WHEN I visit France it tends to be for one of three reasons.
The first is our annual family holiday in a bon chic, bon genre resort in Brittany, which oozes with the money of rich Parisians; the second is for business in Paris, which despite the problems of its banlieue still exudes a glamour it is hard to imagine ever vanishing; the third a regular visit to friends on the still opulent, though heavily Russified, Riviera.
But recently we went for a tour around parts of France we did not know well; and while some of what we found delighted and surprised us, other aspects caused deep concern.
A couple of days in the Mâconnais showed us stunning countryside and wine producers struggling, but largely succeeding, to make a reasonable living: and included a fabulous lunch of frogs’ legs cooked in a tiny village restaurant near Cluny where the chef was the proprietor and his wife the waitress.
Going across country, to Bourges via Nevers, we started to notice a change. Property prices dipped, according to what we saw in the windows of agences immobilières; some villages along the way looked down-at-heel. Bourges itself was humming, but once we went further north-west, first to Angers and then to a village near Laval, everything seemed more subdued, run down and in need of a proverbial, and literal, lick of paint.
Driving from Tours to Angers, along the north bank of the Loire, stunning views of the great river and its chateaux were punctuated by villages that offered little sign of life, or of prosperity. In Laval we found a street in the centre of town in which almost every shop appeared to have closed down.
Parts of England seem moribund too, but they are not in such plentiful supply as in parts of France. It is a country that in too many places shows signs of over-taxation, under-investment, and an overvalued currency from whose straitjacket there is no escape.
Memory can be deceptive, but I wondered where the France was that I used to visit as a young man; the France still showing the signs of the boom years between the mid-1940s and the mid-1970s known as the ‘trente glorieuses’. It is, after all, a country with much to boast about, and with products for which there is a worldwide demand.
The country that gave champagne to the world, and with other legendary wines and spirits to its name, also boasts one of the world’s finest cuisines: yet even in successful wine regions the local economy is feeling the strain of how hard it is to compete in global markets, not least thanks to that overvalued currency. Its other agricultural businesses are having terrible difficulties, with the pig farmers of the north-west in particular fearing they will go under, and the dairy industry having seen far happier days.
France has a big car industry that is feeling the squeeze too, at the higher end because of quality cars from neighbouring Germany, and at the lower with imports from the Far East. The heavy industries of the north have long been in decline; the railway has a debt of around €45billion; and President Hollande is rationalising local administration from the regions, most of which are being amalgamated, right down to the mairies, some of which are being closed.

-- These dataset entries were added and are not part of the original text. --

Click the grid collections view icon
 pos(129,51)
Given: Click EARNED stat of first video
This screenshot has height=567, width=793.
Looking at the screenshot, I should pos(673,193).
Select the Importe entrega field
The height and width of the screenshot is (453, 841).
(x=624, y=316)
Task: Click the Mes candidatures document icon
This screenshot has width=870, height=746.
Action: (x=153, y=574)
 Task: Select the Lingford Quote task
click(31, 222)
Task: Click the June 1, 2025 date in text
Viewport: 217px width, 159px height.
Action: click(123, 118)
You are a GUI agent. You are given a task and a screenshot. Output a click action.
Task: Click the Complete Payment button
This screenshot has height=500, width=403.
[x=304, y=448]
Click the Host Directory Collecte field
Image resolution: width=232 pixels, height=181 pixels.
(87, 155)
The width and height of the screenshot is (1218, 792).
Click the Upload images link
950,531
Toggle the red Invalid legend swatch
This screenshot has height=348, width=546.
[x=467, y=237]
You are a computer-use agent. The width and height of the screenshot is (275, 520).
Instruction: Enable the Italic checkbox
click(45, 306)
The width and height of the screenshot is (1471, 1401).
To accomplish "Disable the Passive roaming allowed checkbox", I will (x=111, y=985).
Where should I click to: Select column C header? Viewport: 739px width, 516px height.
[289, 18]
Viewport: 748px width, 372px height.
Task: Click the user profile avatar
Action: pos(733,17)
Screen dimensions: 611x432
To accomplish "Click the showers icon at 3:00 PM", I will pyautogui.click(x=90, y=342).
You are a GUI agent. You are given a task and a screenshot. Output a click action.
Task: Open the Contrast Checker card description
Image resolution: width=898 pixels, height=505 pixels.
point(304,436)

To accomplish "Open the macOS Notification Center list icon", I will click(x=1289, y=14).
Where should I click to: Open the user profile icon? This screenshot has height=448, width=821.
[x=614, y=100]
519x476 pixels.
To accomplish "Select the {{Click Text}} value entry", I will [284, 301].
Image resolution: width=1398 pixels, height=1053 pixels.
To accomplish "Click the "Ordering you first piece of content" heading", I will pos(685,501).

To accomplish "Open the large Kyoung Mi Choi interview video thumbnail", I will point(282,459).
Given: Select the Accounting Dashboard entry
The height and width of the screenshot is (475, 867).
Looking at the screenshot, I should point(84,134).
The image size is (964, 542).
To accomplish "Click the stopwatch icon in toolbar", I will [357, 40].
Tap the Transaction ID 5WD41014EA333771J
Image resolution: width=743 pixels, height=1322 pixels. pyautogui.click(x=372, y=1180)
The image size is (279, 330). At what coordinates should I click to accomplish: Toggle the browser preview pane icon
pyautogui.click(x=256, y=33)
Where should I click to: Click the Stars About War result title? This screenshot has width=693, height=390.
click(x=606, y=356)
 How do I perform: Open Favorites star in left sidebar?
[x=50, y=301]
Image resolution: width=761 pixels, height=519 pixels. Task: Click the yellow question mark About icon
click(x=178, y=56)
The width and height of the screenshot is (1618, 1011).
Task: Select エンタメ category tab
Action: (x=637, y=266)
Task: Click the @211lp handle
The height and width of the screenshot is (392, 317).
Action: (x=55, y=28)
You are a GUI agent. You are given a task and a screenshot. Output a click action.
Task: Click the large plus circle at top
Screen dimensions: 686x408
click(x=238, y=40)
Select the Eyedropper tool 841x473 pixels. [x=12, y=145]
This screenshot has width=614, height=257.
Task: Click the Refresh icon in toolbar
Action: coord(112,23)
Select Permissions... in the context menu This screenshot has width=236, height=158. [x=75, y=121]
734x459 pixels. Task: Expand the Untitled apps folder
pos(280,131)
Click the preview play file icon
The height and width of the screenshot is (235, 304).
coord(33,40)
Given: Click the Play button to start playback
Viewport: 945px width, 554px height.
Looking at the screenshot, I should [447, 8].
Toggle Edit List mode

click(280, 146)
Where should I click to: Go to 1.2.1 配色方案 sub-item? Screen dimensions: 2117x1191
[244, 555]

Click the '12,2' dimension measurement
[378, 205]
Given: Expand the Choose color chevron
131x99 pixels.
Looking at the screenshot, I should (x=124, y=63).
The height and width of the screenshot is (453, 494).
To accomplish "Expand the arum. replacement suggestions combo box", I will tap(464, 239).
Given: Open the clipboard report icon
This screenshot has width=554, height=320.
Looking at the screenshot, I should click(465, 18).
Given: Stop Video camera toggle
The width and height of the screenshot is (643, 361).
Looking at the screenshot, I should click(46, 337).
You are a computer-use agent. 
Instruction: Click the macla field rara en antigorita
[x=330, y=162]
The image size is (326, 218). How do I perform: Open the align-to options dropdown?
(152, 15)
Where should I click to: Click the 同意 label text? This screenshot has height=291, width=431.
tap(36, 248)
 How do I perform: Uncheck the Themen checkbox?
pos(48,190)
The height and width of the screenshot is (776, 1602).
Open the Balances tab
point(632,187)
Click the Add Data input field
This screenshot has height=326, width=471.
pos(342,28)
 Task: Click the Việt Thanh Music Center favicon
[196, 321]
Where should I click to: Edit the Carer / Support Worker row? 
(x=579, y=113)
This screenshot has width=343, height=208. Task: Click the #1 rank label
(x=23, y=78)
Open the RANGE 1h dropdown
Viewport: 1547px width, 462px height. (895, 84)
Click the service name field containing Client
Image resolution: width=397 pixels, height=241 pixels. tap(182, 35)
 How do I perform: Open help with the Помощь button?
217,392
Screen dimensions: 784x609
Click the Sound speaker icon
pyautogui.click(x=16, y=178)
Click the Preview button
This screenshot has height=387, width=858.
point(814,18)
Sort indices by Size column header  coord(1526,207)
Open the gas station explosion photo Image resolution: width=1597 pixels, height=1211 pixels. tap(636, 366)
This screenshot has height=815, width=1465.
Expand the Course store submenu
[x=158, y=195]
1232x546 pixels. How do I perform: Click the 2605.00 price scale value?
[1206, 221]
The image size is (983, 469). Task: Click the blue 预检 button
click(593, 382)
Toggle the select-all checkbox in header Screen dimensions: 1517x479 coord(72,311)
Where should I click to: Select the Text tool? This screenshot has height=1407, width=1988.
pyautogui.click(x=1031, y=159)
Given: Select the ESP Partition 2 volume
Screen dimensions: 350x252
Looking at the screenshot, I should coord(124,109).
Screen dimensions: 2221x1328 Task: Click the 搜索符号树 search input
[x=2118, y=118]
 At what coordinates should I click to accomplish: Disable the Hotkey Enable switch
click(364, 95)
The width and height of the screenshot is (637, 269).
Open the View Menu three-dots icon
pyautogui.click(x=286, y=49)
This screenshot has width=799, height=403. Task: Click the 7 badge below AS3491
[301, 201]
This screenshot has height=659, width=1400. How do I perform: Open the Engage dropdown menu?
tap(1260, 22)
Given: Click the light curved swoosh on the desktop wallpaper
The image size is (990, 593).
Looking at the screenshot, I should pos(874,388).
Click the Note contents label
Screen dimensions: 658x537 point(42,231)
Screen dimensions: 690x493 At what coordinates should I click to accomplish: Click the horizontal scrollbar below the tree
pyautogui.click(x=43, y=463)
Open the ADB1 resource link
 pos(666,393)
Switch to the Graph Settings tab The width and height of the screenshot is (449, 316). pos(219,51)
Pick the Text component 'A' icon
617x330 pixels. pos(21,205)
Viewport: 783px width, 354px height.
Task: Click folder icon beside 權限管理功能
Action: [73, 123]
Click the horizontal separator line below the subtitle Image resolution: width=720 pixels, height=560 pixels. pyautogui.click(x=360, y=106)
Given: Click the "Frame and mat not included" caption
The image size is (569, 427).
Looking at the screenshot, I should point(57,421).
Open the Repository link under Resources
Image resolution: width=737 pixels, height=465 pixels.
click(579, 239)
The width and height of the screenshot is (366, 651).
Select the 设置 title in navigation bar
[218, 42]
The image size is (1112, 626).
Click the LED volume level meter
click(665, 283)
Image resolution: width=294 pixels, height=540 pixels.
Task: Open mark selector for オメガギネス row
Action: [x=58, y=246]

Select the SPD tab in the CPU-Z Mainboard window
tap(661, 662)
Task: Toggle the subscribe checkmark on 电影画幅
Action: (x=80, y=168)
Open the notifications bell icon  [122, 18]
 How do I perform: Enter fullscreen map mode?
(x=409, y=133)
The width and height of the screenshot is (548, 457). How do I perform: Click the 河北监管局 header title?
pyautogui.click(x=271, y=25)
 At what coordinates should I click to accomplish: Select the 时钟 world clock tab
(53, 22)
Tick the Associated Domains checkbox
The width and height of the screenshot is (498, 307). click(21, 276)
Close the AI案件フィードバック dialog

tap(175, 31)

As everywhere in Europe, money is short, in the private sector and, therefore, in the public, as tax revenues fall. This has had a terrible effect on economic activity: unemployment is a shade under 3.6million, or nearly 11%, twice the rate of the United Kingdom: and the terrible waste of precious human resources this implies is apparent over almost all of France.
France may be under the impression that at its next presidential election, to be held in exactly a year’s time, it will have the chance to reverse all this: but it will not be as easy as that. As the recent, sensible attempts to reform the Code du Travail have shown, it is the French people, who are suffering the most from the present decline of their economy, who are also the most unwilling to countenance the reforms that would liberate it from regulation and allow it to breathe and grow again.
Given the fierce objections raised to attempts by the Chirac and Sarkozy administrations to make structural reforms in the French economy, there is no reason to suppose that those now being suggested by Manuel Valls and Emmanuel Macron will find any more favour. And if M Sarkozy, Alain Juppé or François Fillon were to become president next year and change the political colour of France, there is no reason to expect that any reforms they might wish to bring in would command widespread popular support either.
I started to wonder on my tour around France, as I spoke to French people in those disparate places, whether a form of pessimism has entered the soul of many of the French. It reminded me of Britain in the late 1970s, when entrenched opposition to reform led by the trades unions had to be broken before there could be a resurgence of prosperity. People fear reforms that would, for example, make it easier to sack workers, because they fear for their own livelihoods: but such reforms also encourage people to hire workers, and to find ways of making their businesses grow.
France needs to believe in the excellence of its products – its luxury goods, its cars, its wines, its fine foods, its technologies – and make it as easy as possible to make them and sell them. Prosperity such as its British and German neighbours enjoy is not impossible, if only the French have the will to embrace change.